Work to complete.
Word for word, retype the lines from the one containing "Image resolution: width=941" to the one containing "The width and height of the screenshot is (1000, 714)." below, keeping both end lines and dropping the pictures.

(Supplied material begins)

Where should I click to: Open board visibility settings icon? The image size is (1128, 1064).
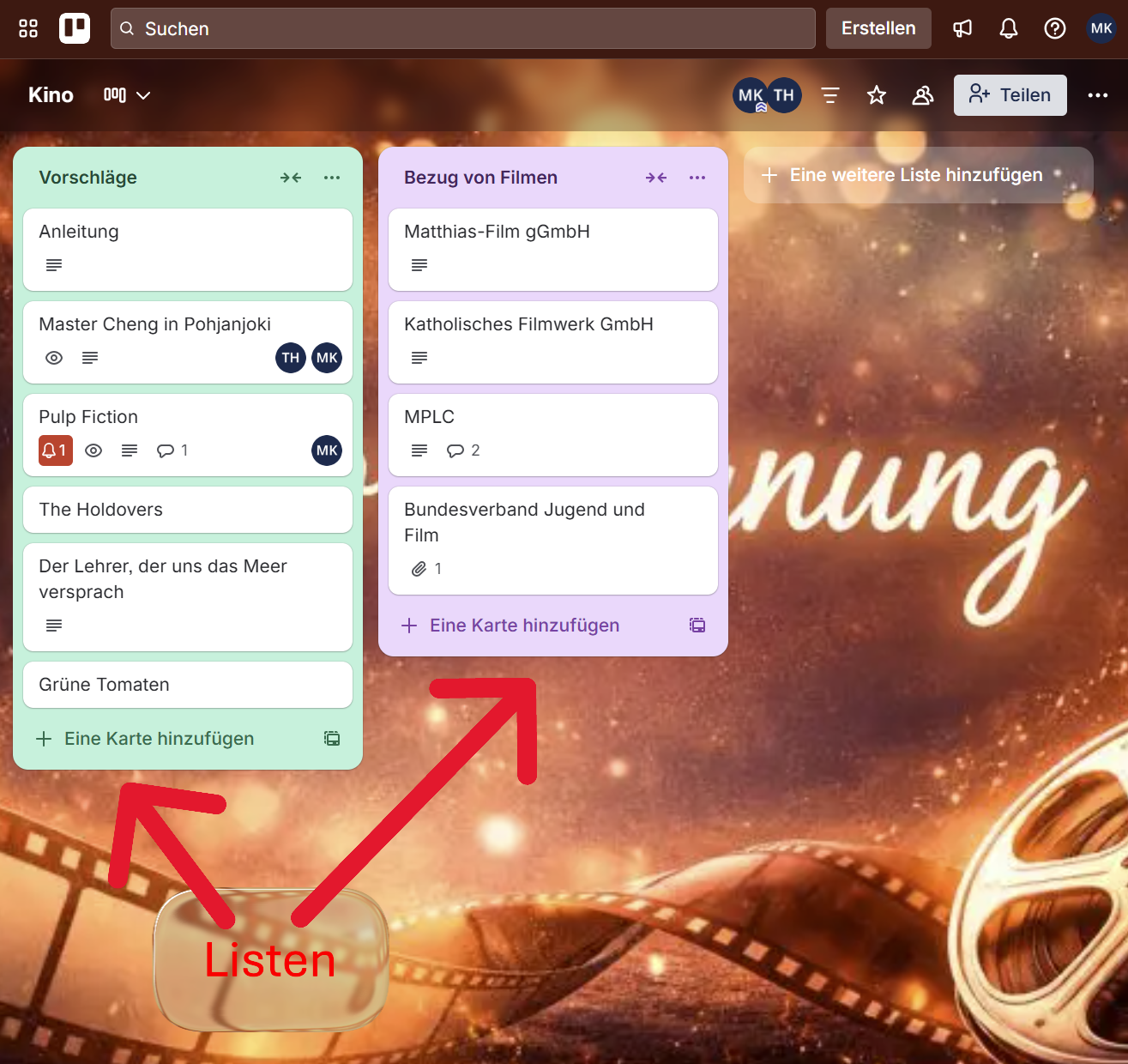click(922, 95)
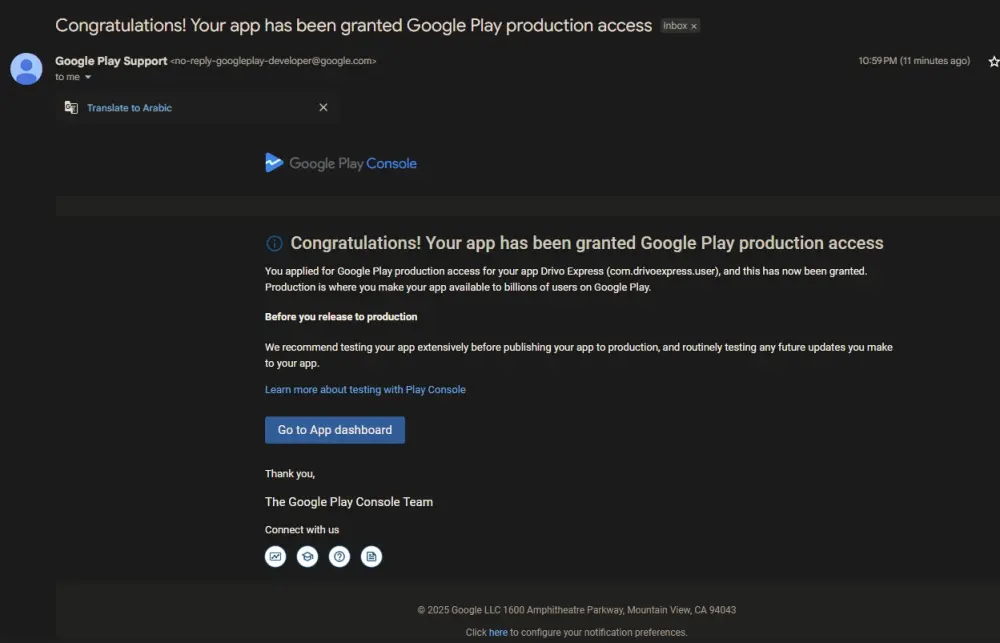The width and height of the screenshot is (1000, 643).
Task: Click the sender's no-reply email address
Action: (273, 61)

(Supplied material ends)
(Supplied material begins)

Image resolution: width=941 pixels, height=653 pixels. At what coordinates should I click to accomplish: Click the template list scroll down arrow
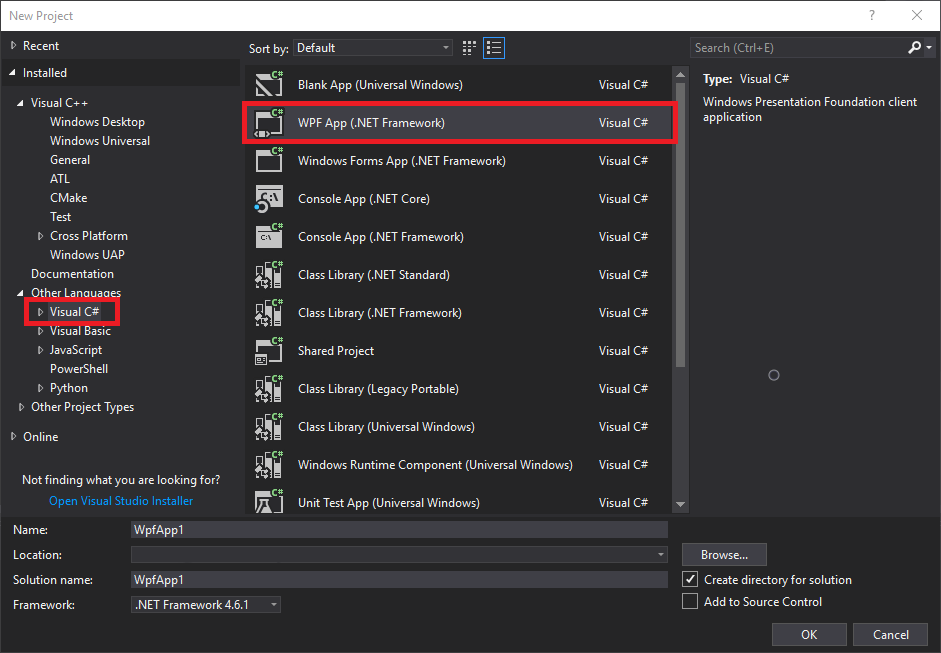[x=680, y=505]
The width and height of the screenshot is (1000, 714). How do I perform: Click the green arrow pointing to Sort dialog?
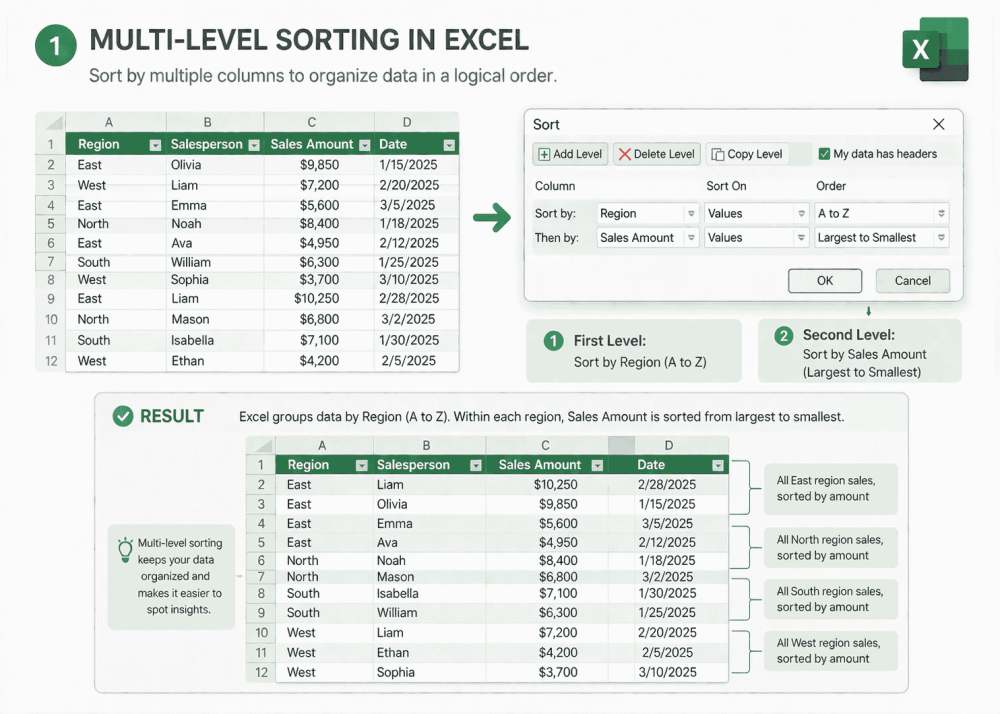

(Supplied material ends)
(Supplied material begins)

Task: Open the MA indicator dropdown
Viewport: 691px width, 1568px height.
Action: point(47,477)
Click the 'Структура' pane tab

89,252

(Supplied material ends)

Response for this exercise.
Image resolution: width=941 pixels, height=653 pixels. At what coordinates should I click to accomplish: Click the template list scroll down arrow
[x=680, y=505]
The width and height of the screenshot is (1000, 714). How do I perform: Click the green arrow pointing to Sort dialog?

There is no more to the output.